Portrait Photos of Marilyn Monroe Taken by Cecil Beaton in 1956

Cecil Beaton had only one shoot with Marilyn Monroe, which took place at the Ambassador Hotel in New York in February 1956. The actress turned up at his suite 90 minutes late and in his diary Beaton admitted that he was: “startled, then disarmed, by her lack of inhibition”.
The photographer compared the actress to ‘an over-excited child asked downstairs after tea’ and added: “The initial shyness over, excitement has now got the better of her. She romps, she squeals with delight, she leaps on to the sofa. She puts a flower stem in her mouth, puffing on a daisy as though it were a cigarette.
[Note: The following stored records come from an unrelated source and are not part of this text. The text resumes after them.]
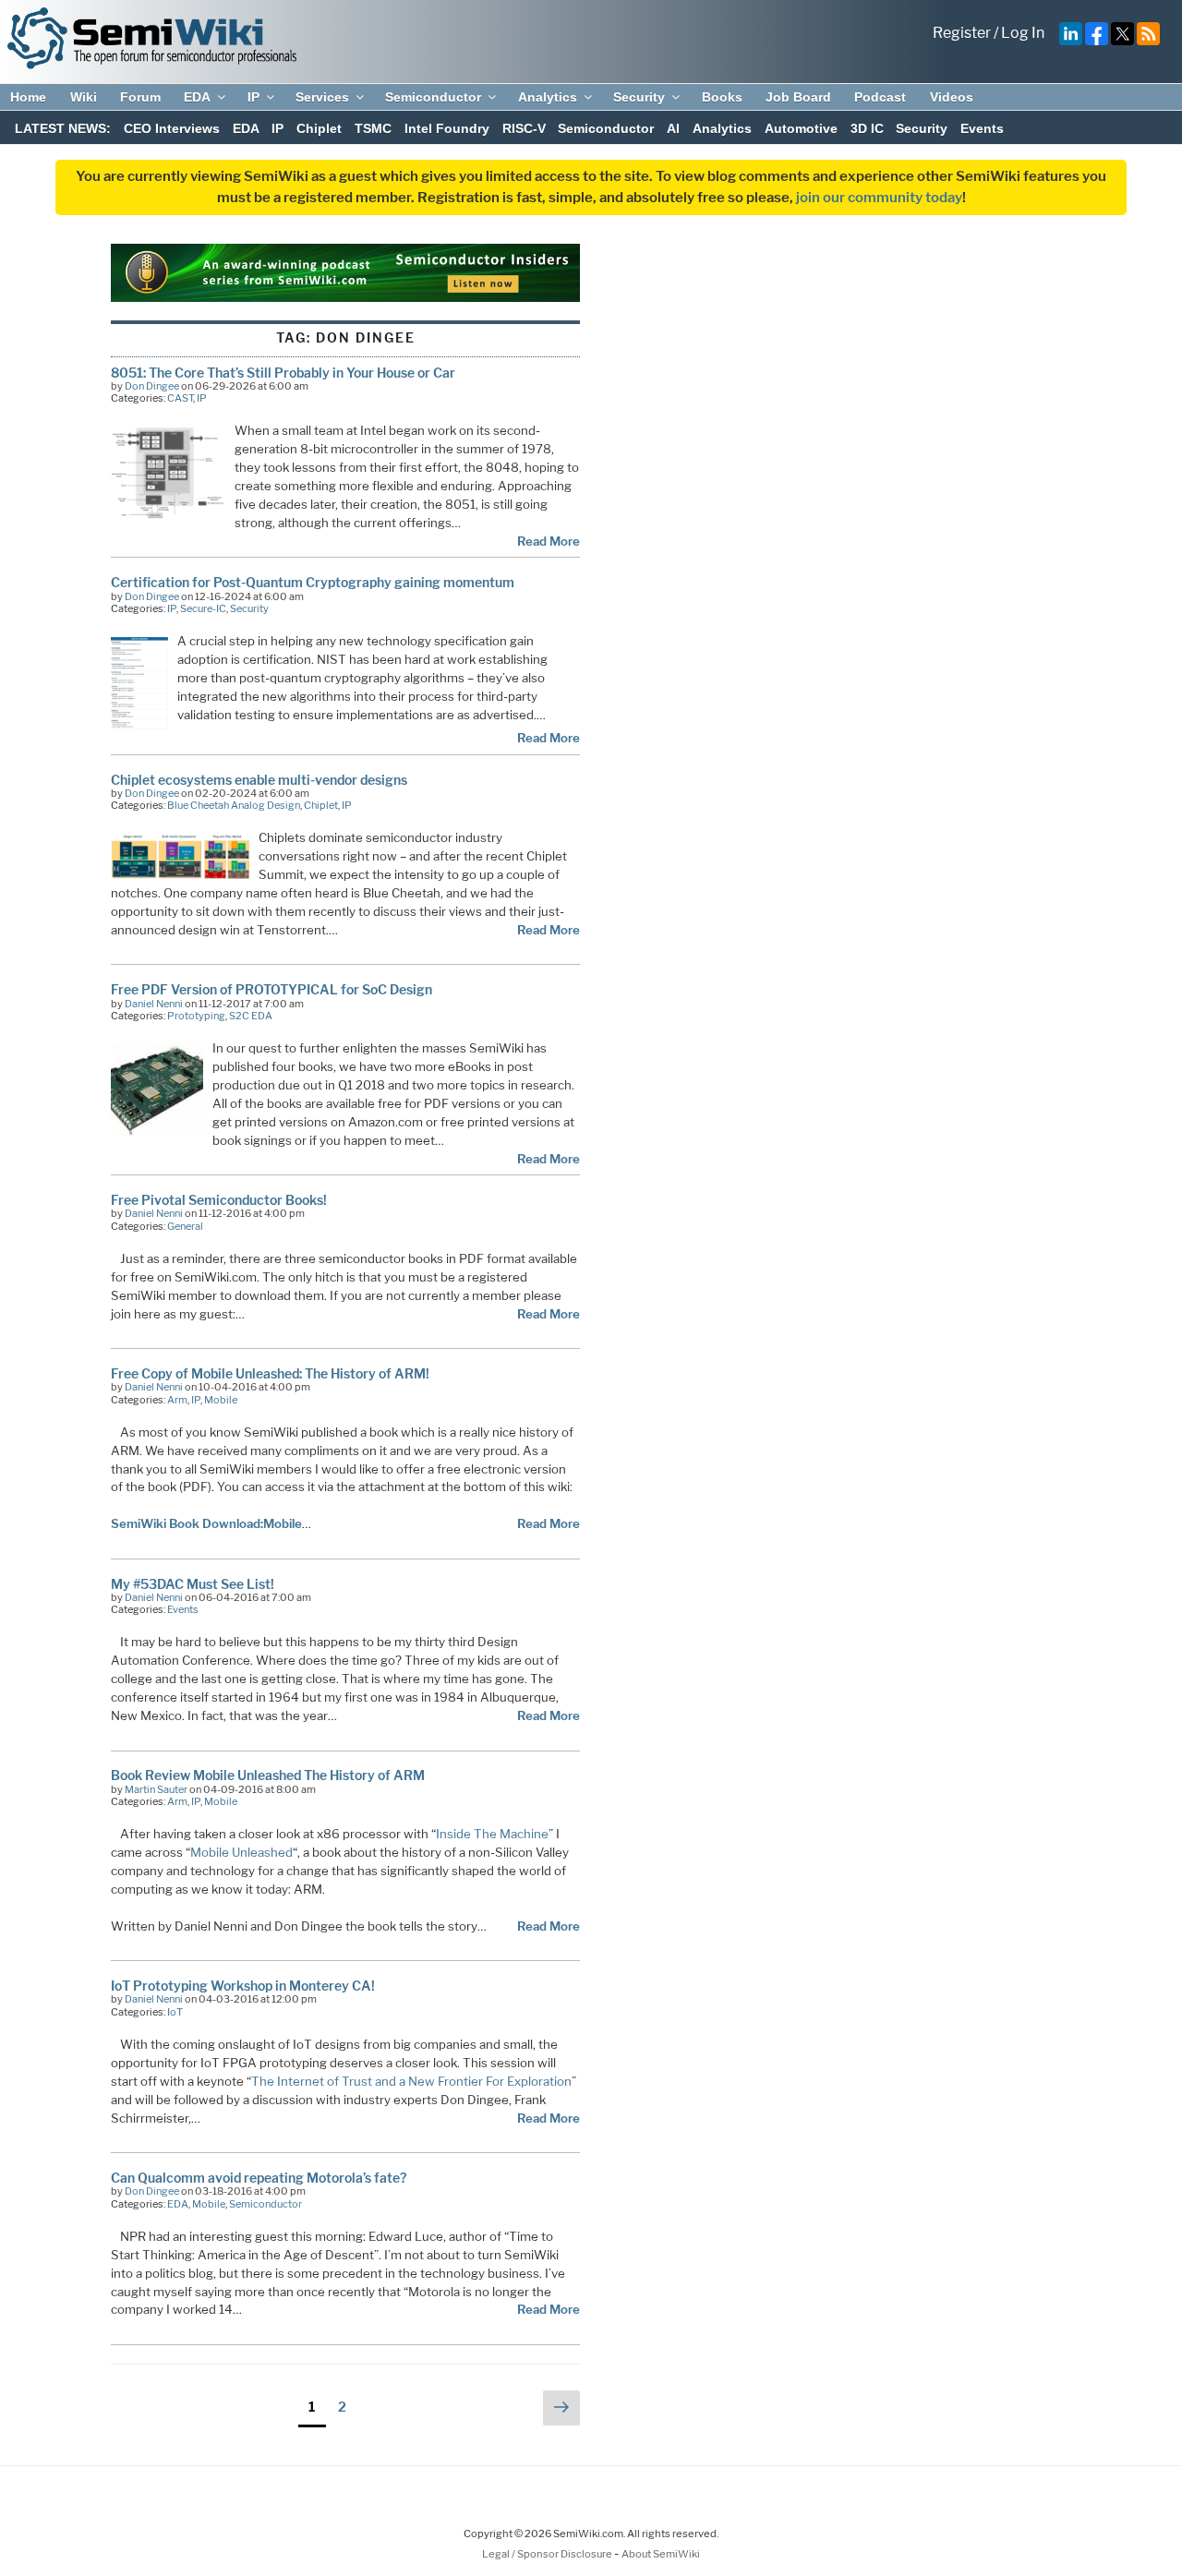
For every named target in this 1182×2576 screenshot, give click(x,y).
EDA (197, 97)
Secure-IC (203, 608)
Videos (951, 97)
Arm (177, 1399)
It is an artless, impromptu, high-spirited, infectiously gay performance”.
Beaton continued in his diary -
"The real marvel lies in the paradox – somehow we know that this extraordinary performance is pure charade, a little girl’s caricature of Mae West… There is an unworldly, a winsome naiveté about the child’s eyes that, quick as a flash, will screw up into a pair of sexy, smouldering slits and give you a synthetic ‘come-hither’ look."
Prophetically, his diary entry ends, ‘It will probably end in tears’. Six years later Marilyn Monroe was found dead of an overdose in her Hollywood home. She was 36 years old.